Spanglish est un film étrange, qui va à rebours des commandements narratifs en vigueur à Hollywood tout en en arborant la plastique interchangeable d’un film américain lambda à l’autre, produit du nivellement par le bas dû au poids grandissant de la télévision. Ça ne vous rappelle personne ? Judd Apatow bien sûr, et l’on comprend d’ailleurs à voir Spanglish pourquoi il cite Brooks parmi ses modèles.
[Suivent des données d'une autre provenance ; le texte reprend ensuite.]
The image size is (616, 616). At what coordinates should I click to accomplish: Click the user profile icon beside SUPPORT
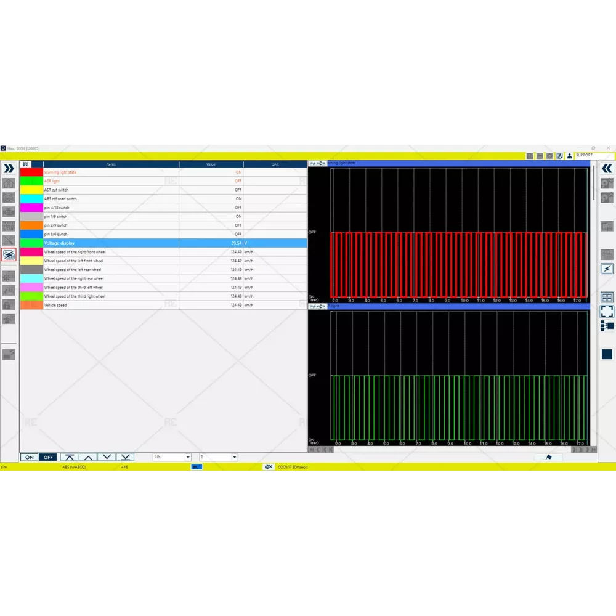click(570, 156)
C’est dans ses pas qu’il marche lorsqu’il décortique dans ses derniers films1, sans accorder le moindre intérêt à la forme, l’american way of life via son versant californien.
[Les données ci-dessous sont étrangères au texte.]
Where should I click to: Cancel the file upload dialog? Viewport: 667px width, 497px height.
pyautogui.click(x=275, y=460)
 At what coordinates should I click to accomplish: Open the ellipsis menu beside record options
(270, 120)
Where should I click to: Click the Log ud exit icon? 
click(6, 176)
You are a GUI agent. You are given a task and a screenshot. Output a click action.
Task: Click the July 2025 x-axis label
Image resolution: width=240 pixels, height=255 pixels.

Tous les éléments de cette allure standardisée sont plaqués à l’écran dès les premières secondes de Spanglish : lumière plate, plans anonymes, musique sirupeuse et voix-off qui nous prend par la main comme des enfants non autonomes. Sauf que la voix-off en question nous mène à la combinaison d’un sujet et d’une héroïne, parmi les moins à même d’intégrer la liste standard de ce qui est admissible dans un film grand public (statut que possède Spanglish par le nom de son réalisateur et de ses acteurs stars, Adam Sandler et Téa Leoni) – l’immigration clandestine, du Mexique vers la Californie, vue du point de vue des migrants et non des locaux. C’est elle, Flor/Paz Vega, qui est à la manœuvre et préside au parcours de tous, personnages et public, le temps du film. La décision de la faire parler dans sa langue maternelle et uniquement celle-ci, qui se trouve donc mise sur un pied d’égalité avec l’anglais (car il n’y a pas non plus de sous-titres pour la diluer), est un signe fort du bousculement des conventions dominantes et de la classe dominante effectué par le film… une grosse heure durant.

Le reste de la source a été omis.